Advantages of heaps over binary trees in the Dijkstra algorithm

3
votes

One standard implementation of the Dijkstra algorithm uses a heap to store distances from the starting node S to all unexplored nodes. The argument for using a heap is that we can efficiently pop the minimum distance from it, in O(log n). However, to maintain the invariant of the algorithm, one also needs to update some of the distances in the heap. This involves:

  • popping non-min elements from the heaps
  • computing the updated distances
  • inserting them back into the heap

I understand that popping non-min elements from a heap can be done in O(log n) if one knows the location of that element in the heap. However, I fail to understand how one can know this location in the case of the Dijkstra algorithm. It sounds like a binary search tree would be more appropriate.

More generally, my understanding is that the only thing that a heap can do better than a balanced binary search tree is to access (without removing) the min element. Is my understanding correct?

1
algorithmdata-structuresbinary-search-treepriority-queuedijkstra

1 Answers

5
votes

However, I fail to understand how one can know this location in the case of the Dijkstra algorithm.

You need an additional array that keeps track of where in the heap the elements live, or an extra data member inside the heap's elements. This has to be updated after each heap operation.

the only thing that a heap can do better than a balanced binary search tree is to access (without removing) the min element

Even a BST can be amended to keep a pointer to the min element in addition to the root pointer, giving O(1) access to the min (effectively amortizing the O(lg n) work over the other operations).

The only advantage of heaps in terms of worst-case complexity is the "heapify" algorithm, which turns an array into a heap by reshuffling its elements in-place, in linear time. For Dijkstra's, this doesn't matter, since it's going to do n heap operations of O(lg n) cost apiece anyway.

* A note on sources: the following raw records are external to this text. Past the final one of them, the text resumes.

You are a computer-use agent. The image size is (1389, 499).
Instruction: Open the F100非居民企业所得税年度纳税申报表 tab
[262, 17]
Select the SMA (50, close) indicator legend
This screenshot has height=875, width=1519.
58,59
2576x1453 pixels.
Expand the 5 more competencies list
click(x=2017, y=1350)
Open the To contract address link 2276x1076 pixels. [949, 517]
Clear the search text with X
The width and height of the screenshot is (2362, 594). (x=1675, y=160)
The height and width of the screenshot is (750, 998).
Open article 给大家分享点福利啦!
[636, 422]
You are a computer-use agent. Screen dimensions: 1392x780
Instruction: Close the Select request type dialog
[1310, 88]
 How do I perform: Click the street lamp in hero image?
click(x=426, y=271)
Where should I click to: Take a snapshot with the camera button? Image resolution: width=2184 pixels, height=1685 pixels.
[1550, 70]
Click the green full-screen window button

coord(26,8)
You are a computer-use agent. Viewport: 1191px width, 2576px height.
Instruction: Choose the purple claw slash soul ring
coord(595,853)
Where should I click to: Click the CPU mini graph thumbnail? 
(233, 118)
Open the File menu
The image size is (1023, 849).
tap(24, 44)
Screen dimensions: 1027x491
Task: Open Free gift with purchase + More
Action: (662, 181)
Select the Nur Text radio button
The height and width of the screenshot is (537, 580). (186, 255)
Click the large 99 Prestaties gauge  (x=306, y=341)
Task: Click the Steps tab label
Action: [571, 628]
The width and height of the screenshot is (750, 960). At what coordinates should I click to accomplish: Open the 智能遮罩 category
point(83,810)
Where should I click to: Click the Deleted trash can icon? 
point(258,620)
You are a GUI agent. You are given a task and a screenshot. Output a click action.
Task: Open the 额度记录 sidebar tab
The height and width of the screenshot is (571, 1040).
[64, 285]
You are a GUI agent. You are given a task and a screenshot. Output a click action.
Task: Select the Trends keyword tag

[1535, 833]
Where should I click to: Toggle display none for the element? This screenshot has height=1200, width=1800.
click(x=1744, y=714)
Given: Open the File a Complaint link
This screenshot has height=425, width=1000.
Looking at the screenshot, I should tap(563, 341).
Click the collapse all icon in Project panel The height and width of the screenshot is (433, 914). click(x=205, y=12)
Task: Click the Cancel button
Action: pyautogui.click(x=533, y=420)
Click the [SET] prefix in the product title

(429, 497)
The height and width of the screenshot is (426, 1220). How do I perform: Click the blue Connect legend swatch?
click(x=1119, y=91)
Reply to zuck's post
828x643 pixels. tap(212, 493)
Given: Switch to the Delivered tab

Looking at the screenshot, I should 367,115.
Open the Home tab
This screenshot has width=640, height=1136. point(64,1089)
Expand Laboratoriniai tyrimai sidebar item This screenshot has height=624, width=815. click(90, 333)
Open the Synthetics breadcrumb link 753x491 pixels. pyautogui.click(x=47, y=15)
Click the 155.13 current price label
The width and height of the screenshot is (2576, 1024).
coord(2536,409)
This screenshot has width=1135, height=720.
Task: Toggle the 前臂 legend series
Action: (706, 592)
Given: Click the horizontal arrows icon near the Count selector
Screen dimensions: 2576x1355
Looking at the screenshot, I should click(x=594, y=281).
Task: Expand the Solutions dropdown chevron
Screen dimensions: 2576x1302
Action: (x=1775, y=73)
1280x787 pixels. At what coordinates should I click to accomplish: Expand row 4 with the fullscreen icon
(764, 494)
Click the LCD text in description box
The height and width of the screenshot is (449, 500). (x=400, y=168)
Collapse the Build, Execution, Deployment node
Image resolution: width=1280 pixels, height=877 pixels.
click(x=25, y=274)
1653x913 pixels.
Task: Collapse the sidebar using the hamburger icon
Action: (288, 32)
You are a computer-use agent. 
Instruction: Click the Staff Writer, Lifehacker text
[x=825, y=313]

The real reason for heaps, then, is constants. A properly implemented heap is just a contiguous array of elements, while a BST is a pointer structure. Even when a BST is implemented inside an array (which can be done if the number of elements is known from the start, as in Dijkstra's), the pointers take up more memory, and navigating them takes more time than the integer operations that are used to navigate a heap.